One Reply to “8.10.2014 Journal Prompt”

  1. She always said she’d leave one day. Said it so often I didn’t ever believe she would. I shrugged and held open the door and said to her, ‘Go then. What’s stopping you?’ But I never thought she would and I thought there was maybe a hundred reasons why she wouldn’t.

    It wasn’t always like that. Not every day. Sometimes the moments between us were soft as chicken feathers and I’d stroke her hair through my fingers and tell her she was ‘lovely now’. And she smiled and gave up kisses and my hand slipping easy under her dress and she opened her legs a little, and enough. And after, as we lay side by side, catching our breath, sweat cooling on her skin and on mine, she’d say ‘there there’ and put one hand gentle on my chest, just where my heart is.

    ‘So, go then. What’s to stop you?’ Said with all the bluff and bluster of thinking she never would. For where would she go? Her mam’s dead and in the ground now for more years than I really remember – and I know I should remember, but I don’t; and her dad’s maybe dead for all we know, but is gone certainly and not a word to say where he might be, not since her mam died. So, where would she go? Not her sister’s, certainly, not with her seven kids and her house all tipped and muddled like a shook box of biscuits, and smelling of cat piss when you open the door and the water in her taps running brown like tea. No, see, there’s nowhere – just here and just me.

    ‘So, go then. And I shan’t stand in your way, girl.’

    And there’s Alan and little Lou, and she says sometimes that they are god’s gift to her and they are the light in her life, and she holds Lou like she’s holding a glass ball and she dare not drop it, and she runs her fingers through Alan’s hair, lik eonce she ran them through mine, and she says he’s grown up handsome, and she strokes his cheek and calls him her beauty. And even when she’s spitting wasps at me, she cannot stand hard against Alan and Lou. And so she stays when going is something she threatens me with.

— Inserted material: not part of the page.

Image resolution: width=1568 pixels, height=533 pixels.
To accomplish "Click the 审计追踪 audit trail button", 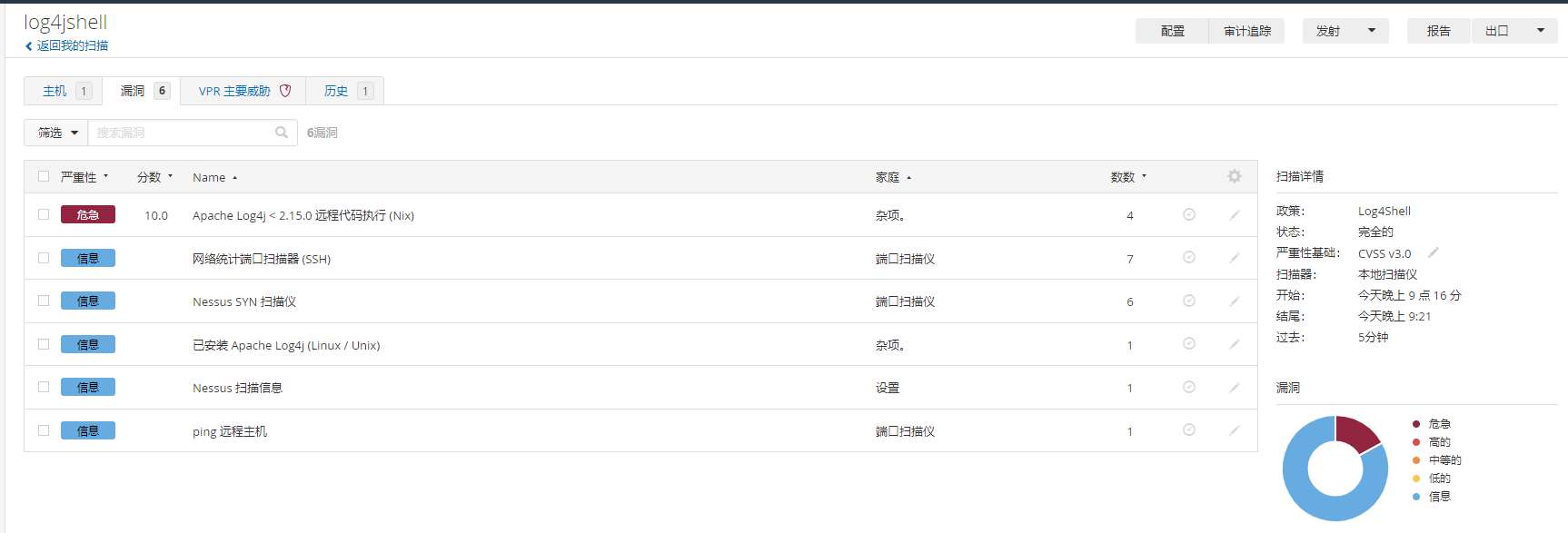I will [1246, 31].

    Then last week and she pressed her lips together like she was holding pins in ‘em and she quietly packed a bag and left. Not a word to no one and no door slammed shut to announce her going. I thought she was maybe at the shops or the doctors and Alan thought maybe that was so, or to the dark escape of the cinema on Morrison Street. I made the kids their tea – just egss and some toast, and apples cut into slices after – and I washed them for bed, their faces and under their arms, and I read them stories until they fell into sleep.

    I was worried late the next day, when still she hadn’t returned. I phoned the hospital, just in case. And Madge, a friend of hers in town. And the Bluebird Motel for maybe she’d checked in there. But she was nowhere. And the next day and the next day, and Lou asking where she was, over and over, and I couldn’t say. So I made it a game, and we sit out at the front of the house, watching the day spread empty before us, and ‘I spy with my little eye, something beginning with…’ and I don’t know how long we’ve been doing that now. near on a year, perhaps.

    And one day, even yet, I hope it will be his mam Lou sees and not swallows or trees or wind. Alan is tired of the game and keeps to his room, but Lou goes on playing long past my interest or his, playing it like it is a prayer he must say each day.